While I am uncomfortable with the tone of this kind of talk, I can see some truth in it. The parable of the sower is really the parable of the soils since the same sower and same seed has different results based on the “hearing” of the soil (heart) in which it lands. Certainly as a listener I remind myself that my issue with a preacher may well be, first and foremost, an issue with my own heart.
Yet as a preacher I find myself responding to this kind of comment with a pragmatic and pastoral response. While it may be true that listeners should listen, the fact is that they won’t if I am not being a good steward of the ministry opportunity. It is a privilege to preach God’s Word, and my delight in it and passion for it should engage listeners.
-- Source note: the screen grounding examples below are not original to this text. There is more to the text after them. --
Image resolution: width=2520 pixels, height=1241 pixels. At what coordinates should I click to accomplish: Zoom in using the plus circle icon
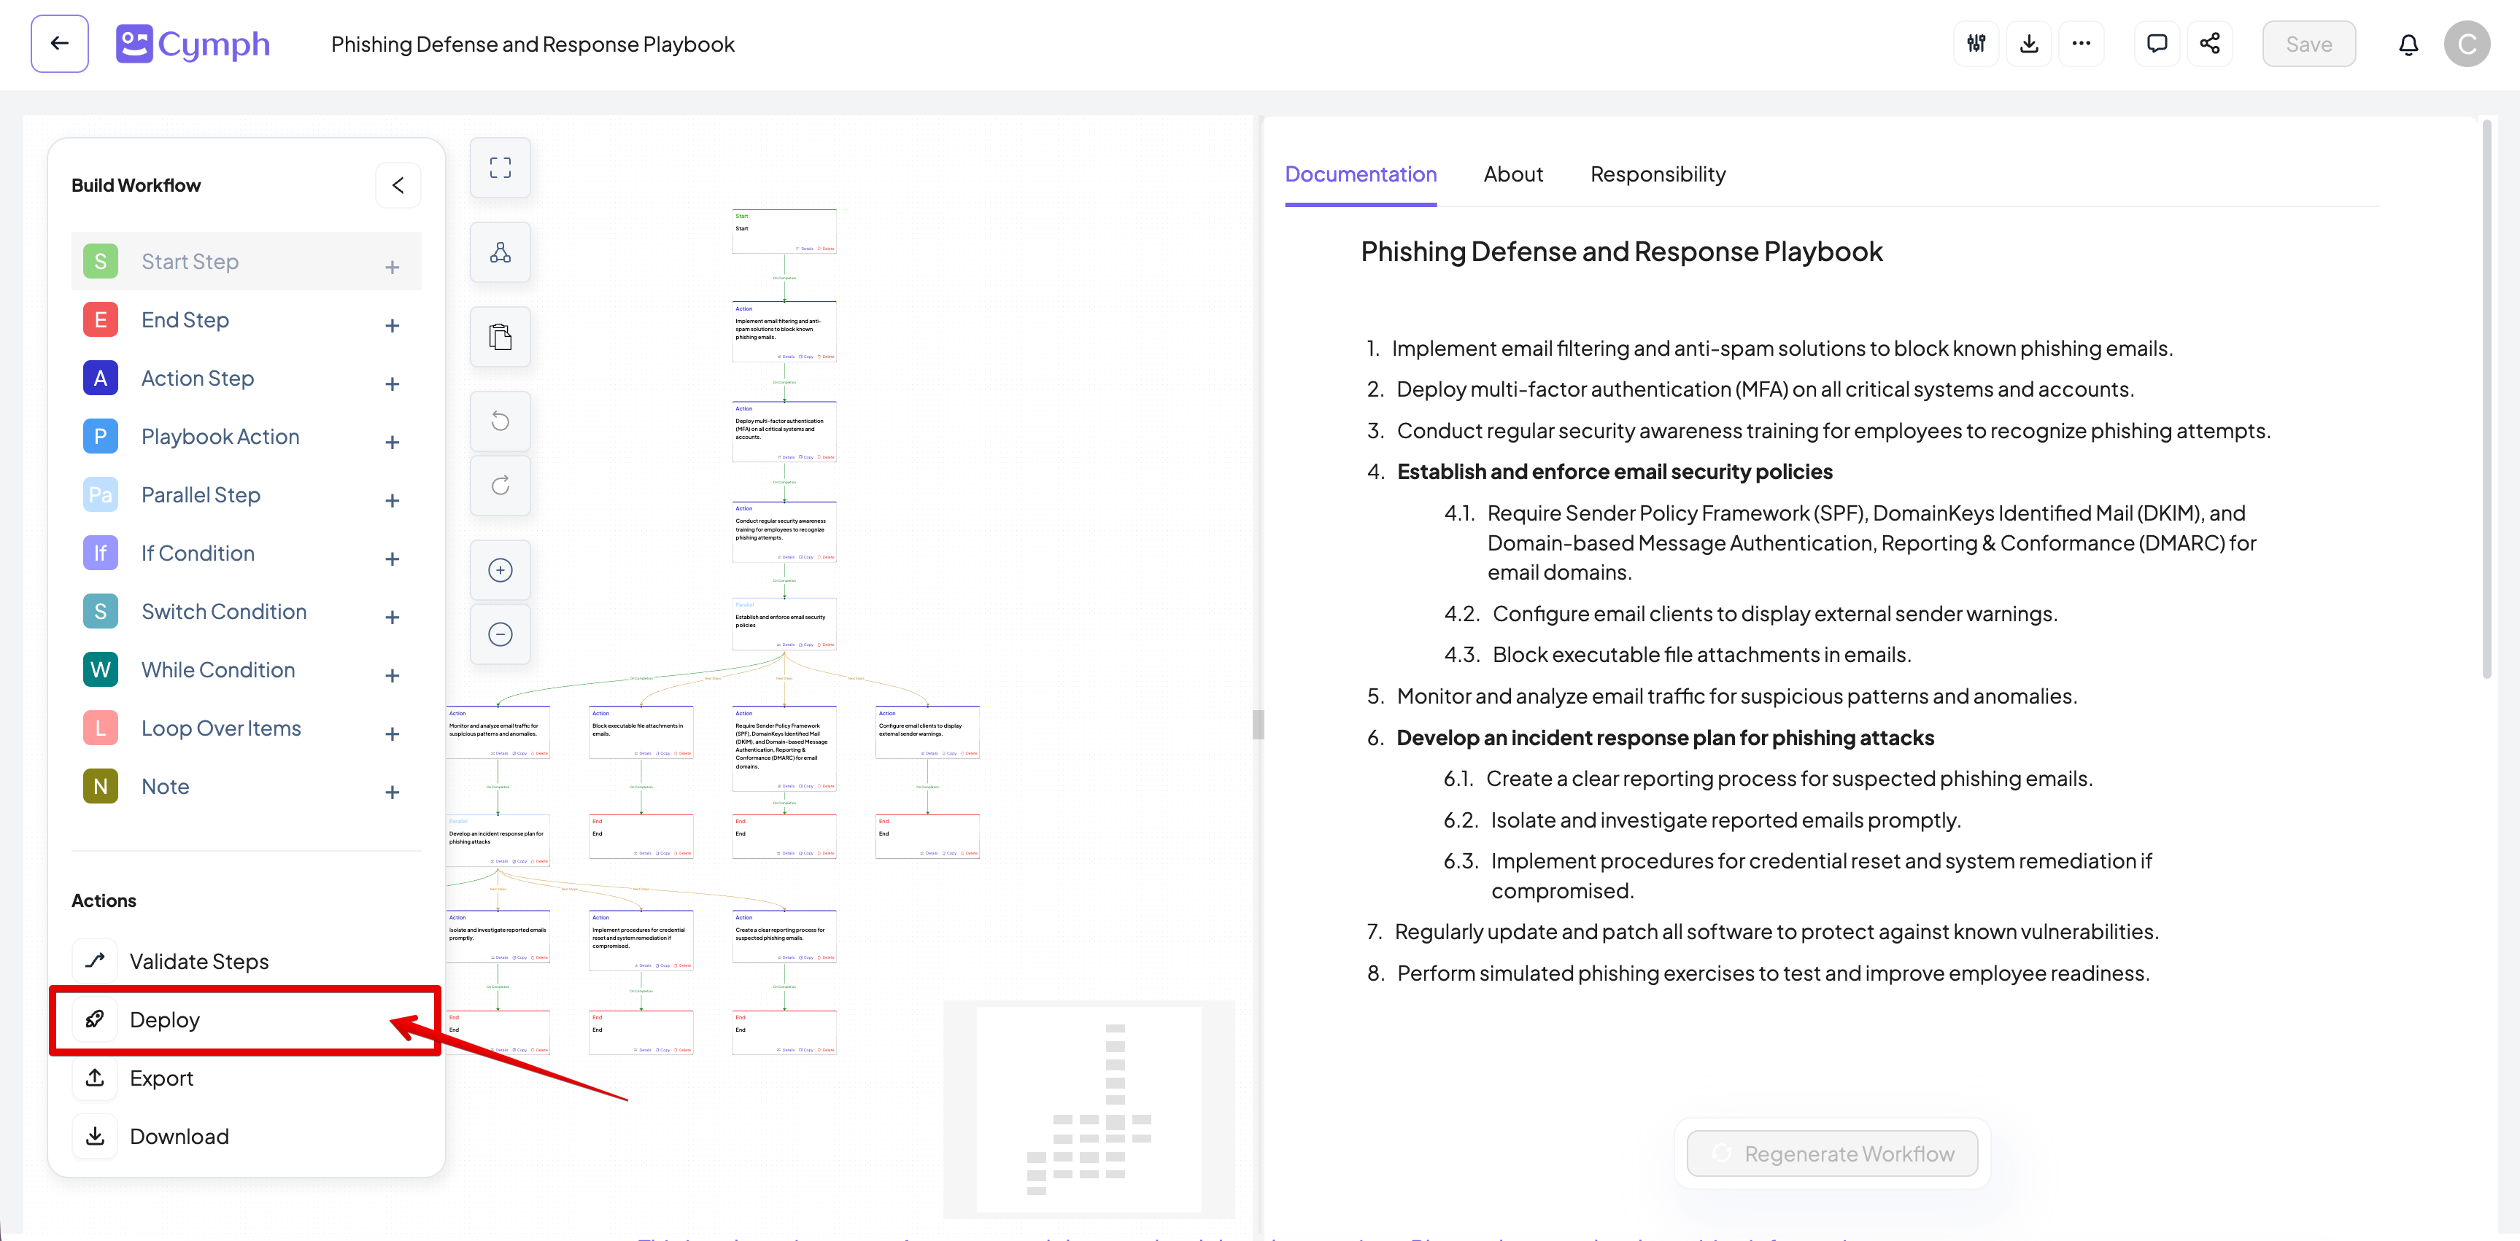(500, 570)
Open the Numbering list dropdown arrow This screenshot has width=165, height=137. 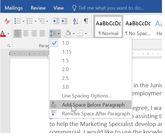click(x=35, y=21)
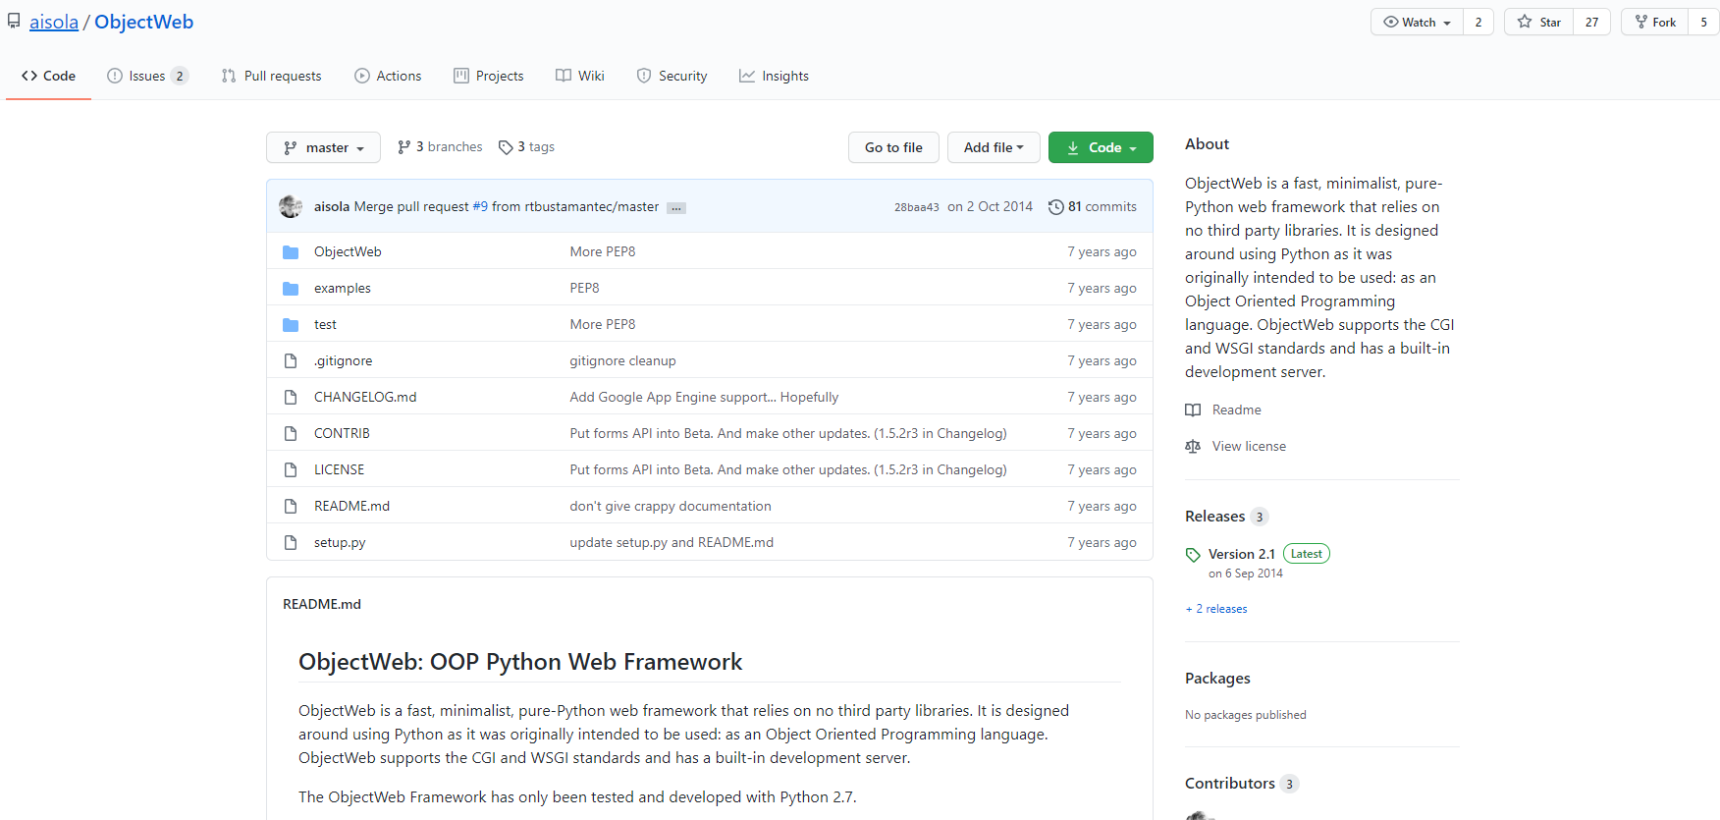The width and height of the screenshot is (1720, 820).
Task: Star the ObjectWeb repository
Action: coord(1538,22)
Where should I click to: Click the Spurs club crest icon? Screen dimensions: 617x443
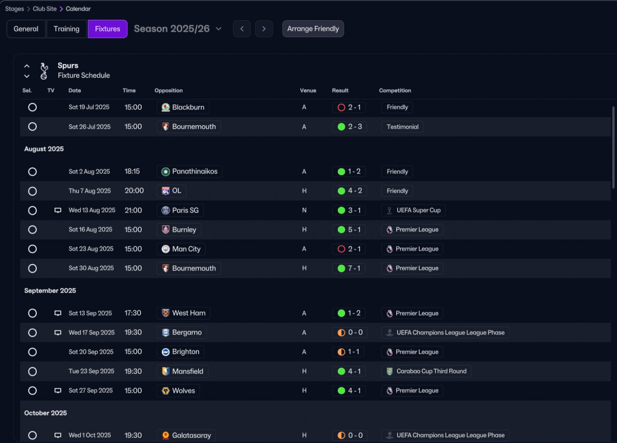pos(44,71)
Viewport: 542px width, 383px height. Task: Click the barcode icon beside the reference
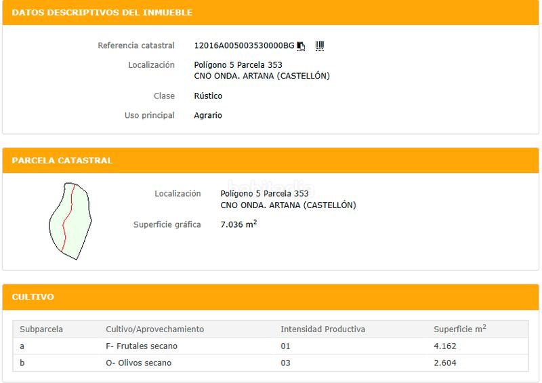(320, 45)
If I am lacking in key factors that will engage listeners, then I can critique them, I can make them feel guilty, I can harangue, I can pile on the pressure, but am I not choosing a self-protective rather than a loving approach? Surely the pastoral concern for the listener would drive me to do what I can to make the feeding a more engaging experience?
My wife loves our children and wants to feed them a healthy diet. And because she loves them she also makes the meals very palatable and enjoyable. I suppose she could harangue and pile on the guilt about starving millions and her sacrifice in preparing healthy instead of the easier junk options, but her love motivates her to make the food very good, as well as very healthy.
When it comes to the preaching event, there is a responsibility on the side of the listeners. But if I am a loving preacher, then surely I will do everything possible on my part to help them to engage with and hear God’s Word?